I

Derrière nous notre passé s’étend en longue perspective. Il dort au loin, comme une ville abandonnée dans la brume. Quelques sommets le délimitent et le dominent. Quelques actes importants s’y élèvent pareils à des tours, les unes encore éclairées, les autres à demi ruinées et s’inclinant peu à peu sous le poids de l’oubli. Des arbres s’effeuillent, des pans de mur s’effritent, de grands espaces d’ombre s’élargissent. Tout cela paraît mort et n’avoir d’autres mouvements que ceux dont l’anime illusoirement la lente décomposition de notre mémoire. Mais à part cette vie empruntée à la mort même de nos souvenirs, il semble que tout soit définitivement immobile, à jamais immuable, et séparé du présent et de l’avenir par un fleuve que rien ne peut plus traverser.

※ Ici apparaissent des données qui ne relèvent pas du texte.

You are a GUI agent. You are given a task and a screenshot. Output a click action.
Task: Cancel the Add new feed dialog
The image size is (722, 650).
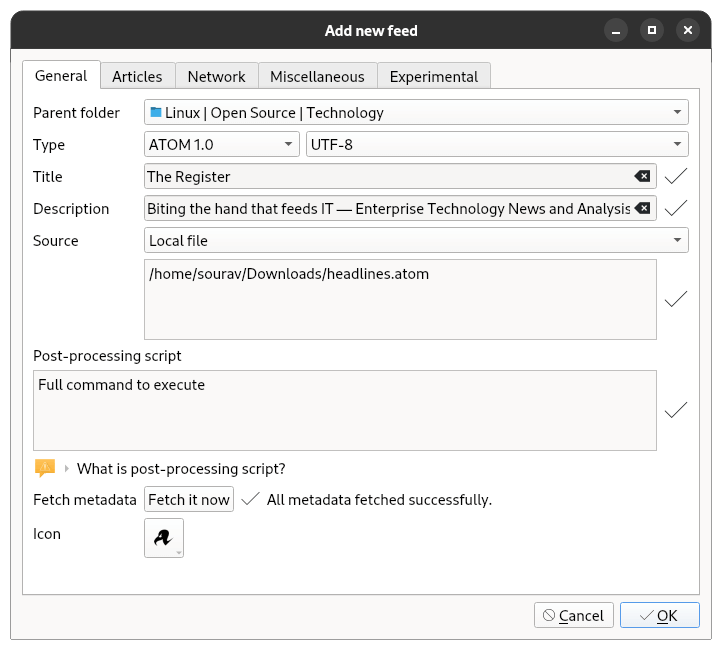573,616
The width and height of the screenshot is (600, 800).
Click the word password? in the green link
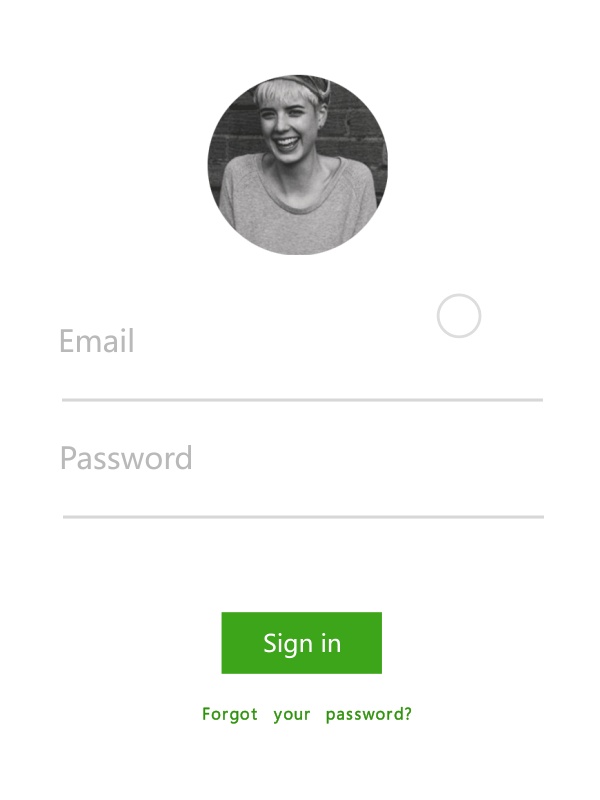(x=368, y=714)
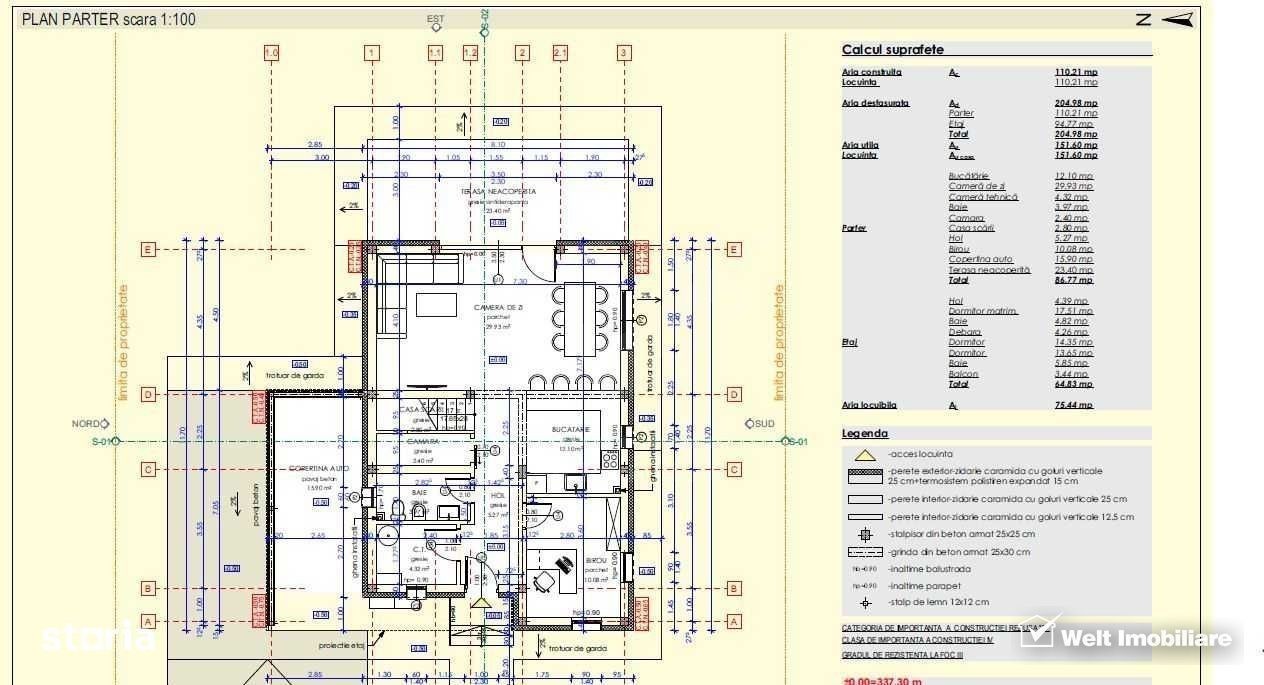Click the yellow access triangle in the legend
The image size is (1264, 685).
(x=865, y=455)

En réalité cela vit ; et pour beaucoup d’entre nous, plus ardemment et plus profondément que le présent ou l’avenir. En réalité, cette ville morte est souvent le foyer le plus actif de l’existence ; et selon l’esprit qui les y ramène, les uns en tirent toutes leurs richesses, les autres les y engloutissent.

II

Il en est de nos idées sur le passé comme de nos idées sur l’amour, la justice, le destin, le bonheur et la plupart de ces organismes spirituels, incertains et néanmoins puissants qui représentent les grandes forces auxquelles nous obéissons. Nous les avons reçues toutes faites de ceux qui nous précédèrent ; et même lorsque s’éveille notre seconde conscience, celle qui se flatte de n’accepter plus rien les yeux fermés, même lorsque nous nous appliquons à les examiner, nous perdons notre temps à interroger celles qui parlent haut et ne cessent de se répéter, au lieu de rechercher s’il ne s’en trouve pas d’autres autour d’elles qui n’aient encore rien dit. D’habitude, il ne faut pas aller bien loin pour découvrir ces dernières. Elles attendent en nous que nous leur adressions la parole. Du reste, dans leur silence, elles ne sont pas oisives. Par-dessus les convictions bavardes, elles dirigent tranquillement une partie de notre vie réelle, et, étant plus près de la vérité que leurs sœurs satisfaites, elles sont bien souvent plus simples et plus belles.

III

Parmi ces idées toutes faites, celles qui président à notre conception du passé sont particulièrement arrêtées. Grâce à elles, le passé nous paraît une puissance aussi importante, aussi inébranlable que le Destin. Il est le destin qui agit en arrière et donne la main à celui qui agit en avant de nous. Il lui passe le dernier anneau de nos chaînes. Il nous pousse avec la même brutalité irrésistible que l’autre nous tire. Peut-être sa brutalité est-elle plus saisissante et plus terrible. On peut douter du destin. C’est un dieu dont beaucoup ne subissent pas l’atteinte. Mais personne ne songe à contester la force du passé. Il paraît impossible de n’en point éprouver tôt ou tard les effets. Ceux-là mêmes qui se refusent à admettre tout ce qui n’est pas tangible reportent sur ce passé qu’ils peuvent toucher du doigt, toute l’influence, toutes les pensées de mystère et d’intervention souveraine qu’ils ôtent à ce qu’ils nient, pour faire de lui le dieu presque unique et d’autant plus redoutable de leur Olympe dépeuplé.

IV

En vérité, la force du passé est une des plus lourdes qui pèsent sur les hommes et les courbent vers la tristesse. Pourtant, aucune ne serait plus docile, ne suivrait plus volontiers la direction que nous lui donnerions si nous savions tirer meilleur parti de sa docilité. A y bien réfléchir, le passé nous appartient aussi réellement que le présent, et il est plus malléable que l’avenir. Autant que le présent, bien plus que l’avenir, il est tout entier dans notre pensée, et constamment dans notre main ; et cela est vrai non seulement des régions de notre passé matériel où il nous est encore possible de relever les ruines que nous avons faites, mais aussi des parties de ce passé qui semblent irrémédiablement soustraites à nos bonnes intentions trop tardives ; et surtout de notre passé moral et de tout ce qu’on croit le plus irréparable en lui.